Session: 24-03 Advances in Design & Analyses

Paper Number: 126867

126867 - Generative Deep Learning on Images of Thermo-Mechanical Simulation Results 

This paper explores the intersection of engineering simulation and machine learning, with a specific focus on the exploitation of generative deep learning on images of thermo-mechanical simulation results for a gas turbine subassembly. The study leverages the power of modern computing to develop physics-based models and automated design workflows, which are used to assess multiple designs and support trade studies and design optimisation. The automated workflows are used to generate a large dataset of images, that encode key information about the designs and their performance attributes. These images are used to train a conditional Generative Adversarial Network (cGAN), which can then be used for design exploration and optimisation.

In a recent paper, it has been demonstrated that it is possible to embed numerical engineering information into flow field images which are then used to train a cGAN. The method involves producing an image of a flow field of interest and superimposing any numerical information in the form of bars or glyphs. Images are then tagged with a classification label based on their desired performance. The optimisation workflow uses the cGAN generator to produce images of flow fields that correspond to a desired classification label, including the bars and the glyphs. These are later decoded to extract the suggested numerical values which include design parameters and output values.

In this paper an analogous approach is applied to the thermo-mechanical design of a secondary air system double-sided seal in an aero engine turbine subassembly. Secondary air system seals are crucial in aero engine design as they have a direct impact on specific fuel consumption. However, seal design presents significant computational cost challenges as it represents a complex and iterative process and it is a highly-coupled multi-disciplinary problem, affected by the thermal physics, the air system behaviour, the effect of flight loads and their interactions. For this test case a two-dimensional Finite Element Analysis model has been used to predict thermo-mechanical displacements at the seal interfaces, with the geometry model of the assembly parametrised to capture potential design changes.

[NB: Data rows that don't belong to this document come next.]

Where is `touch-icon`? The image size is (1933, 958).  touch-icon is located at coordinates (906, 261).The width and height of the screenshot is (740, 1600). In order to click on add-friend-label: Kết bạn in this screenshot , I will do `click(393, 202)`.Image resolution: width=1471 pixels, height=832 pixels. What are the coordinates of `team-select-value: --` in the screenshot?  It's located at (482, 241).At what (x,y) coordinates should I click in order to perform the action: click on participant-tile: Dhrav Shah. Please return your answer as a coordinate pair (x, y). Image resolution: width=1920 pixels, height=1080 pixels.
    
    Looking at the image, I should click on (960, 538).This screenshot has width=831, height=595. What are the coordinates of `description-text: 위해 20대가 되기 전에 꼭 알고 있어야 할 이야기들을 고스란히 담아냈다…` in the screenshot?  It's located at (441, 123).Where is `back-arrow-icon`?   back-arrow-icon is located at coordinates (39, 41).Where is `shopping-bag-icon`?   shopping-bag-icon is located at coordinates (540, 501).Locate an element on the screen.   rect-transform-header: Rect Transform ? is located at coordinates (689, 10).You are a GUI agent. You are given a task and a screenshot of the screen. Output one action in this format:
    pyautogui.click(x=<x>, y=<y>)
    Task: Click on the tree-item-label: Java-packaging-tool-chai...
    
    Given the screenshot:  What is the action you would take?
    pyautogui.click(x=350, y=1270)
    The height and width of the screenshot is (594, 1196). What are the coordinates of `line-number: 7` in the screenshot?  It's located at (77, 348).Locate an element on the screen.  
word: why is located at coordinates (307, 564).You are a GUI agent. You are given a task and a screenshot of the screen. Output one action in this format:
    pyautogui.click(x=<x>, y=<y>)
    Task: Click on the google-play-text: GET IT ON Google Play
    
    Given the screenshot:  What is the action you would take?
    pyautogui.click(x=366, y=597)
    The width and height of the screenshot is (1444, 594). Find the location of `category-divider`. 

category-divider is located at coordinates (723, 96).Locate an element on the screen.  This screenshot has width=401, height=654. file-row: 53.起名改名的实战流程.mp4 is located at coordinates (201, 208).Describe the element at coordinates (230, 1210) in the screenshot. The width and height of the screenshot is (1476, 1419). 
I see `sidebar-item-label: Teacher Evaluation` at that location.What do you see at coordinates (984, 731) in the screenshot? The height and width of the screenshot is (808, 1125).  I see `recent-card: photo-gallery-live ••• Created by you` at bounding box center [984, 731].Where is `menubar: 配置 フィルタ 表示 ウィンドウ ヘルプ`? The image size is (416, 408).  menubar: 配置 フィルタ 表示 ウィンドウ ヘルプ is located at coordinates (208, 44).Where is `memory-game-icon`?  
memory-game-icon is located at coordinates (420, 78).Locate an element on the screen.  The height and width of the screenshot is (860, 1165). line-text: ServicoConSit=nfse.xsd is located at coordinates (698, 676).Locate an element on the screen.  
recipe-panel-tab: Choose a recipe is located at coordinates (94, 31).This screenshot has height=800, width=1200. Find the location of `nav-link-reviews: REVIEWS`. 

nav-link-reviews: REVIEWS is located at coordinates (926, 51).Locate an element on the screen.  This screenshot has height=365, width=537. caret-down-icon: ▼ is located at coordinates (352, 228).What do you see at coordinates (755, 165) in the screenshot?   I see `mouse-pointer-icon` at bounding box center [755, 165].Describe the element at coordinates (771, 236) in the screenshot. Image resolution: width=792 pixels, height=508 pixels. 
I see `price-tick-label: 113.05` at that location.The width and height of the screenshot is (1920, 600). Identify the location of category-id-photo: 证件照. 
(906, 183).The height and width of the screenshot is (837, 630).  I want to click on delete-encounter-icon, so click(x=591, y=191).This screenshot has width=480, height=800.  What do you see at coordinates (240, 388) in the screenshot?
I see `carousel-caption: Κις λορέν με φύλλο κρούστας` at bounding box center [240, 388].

A 35,000-point Design of Experiments was run on this model, varying seven geometric parameters and one categorical variable (the material for the rotating part of the assembly). Key outputs such as running clearances of the seals, overall mass of the assembly, metal temperatures at rotor-static interfaces, and stresses on the disc were monitored and embedded into images to train a cGAN. The images encode the running clearance outputs in the form of circular graphs, the key inputs and the other outputs in the form of histograms and the temperature as a contour plot, and their format has been defined to capture as much information as possible on the key results of the analysis on a single image. This paper presents a novel approach to encoding and decoding these images, enabling quality monitoring of generated images and training processes, as well as extraction of useful results.

The predictability of the Deep Learning models generated with these images is assessed, demonstrating how this methodology can generate designs in targeted categories and can support decision making both in the preliminary design phase, to enable classification of ‘good’ and ‘bad’ designs, and in the detailed design phase, to support optimization and robust design. Beyond design, these methods can also be used to support the virtual product and establish a database of prior knowledge that, together with operational data, can create a feedback loop from the service Digital Twin back into design.

Presenting Author: Adele Nasti Rolls-Royce Deutschland Ltd & Co KG

Presenting Author Biography: Prof Dr Adele Nasti is a Technical Specialist and Technical Leader in Modelling, Simulation, Process Automation and Research & Technology at Rolls-Royce. She joined Rolls-Royce plc in 2009 and moved to Rolls-Royce Deutschland Ltd & Co KG in 2018. The main focus of her work is design methods, from component design to whole engine modelling, integrated multi-disciplinary simulation frameworks and advanced seals technology acquisition, from simulation and design, to manufacture, experimentation and engine integration. During her career at Rolls-Royce she has been driving several Research & Technology programmes in collaboration with universities in the UK and in Germany. She holds a Professorship for Computer Science – Data Science & Artificial Intelligence at SRH Berlin University of Applied Sciences, where she lectures on Modelling, Simulation, Digital Twin and she is Program Director for the Master of Engineering on Industry 4.0. Dr Adele Nasti received a Master of Physics from the University of Naples ‘Federico II’ in Italy and completed a PhD in Quantum Field Theory at Queen Mary University of London, UK.

Authors:

Adele Nasti Rolls-Royce Deutschland Ltd & Co KG
Ivan Voutchkov Rolls-Royce Plc
Andy Keane University of Southampton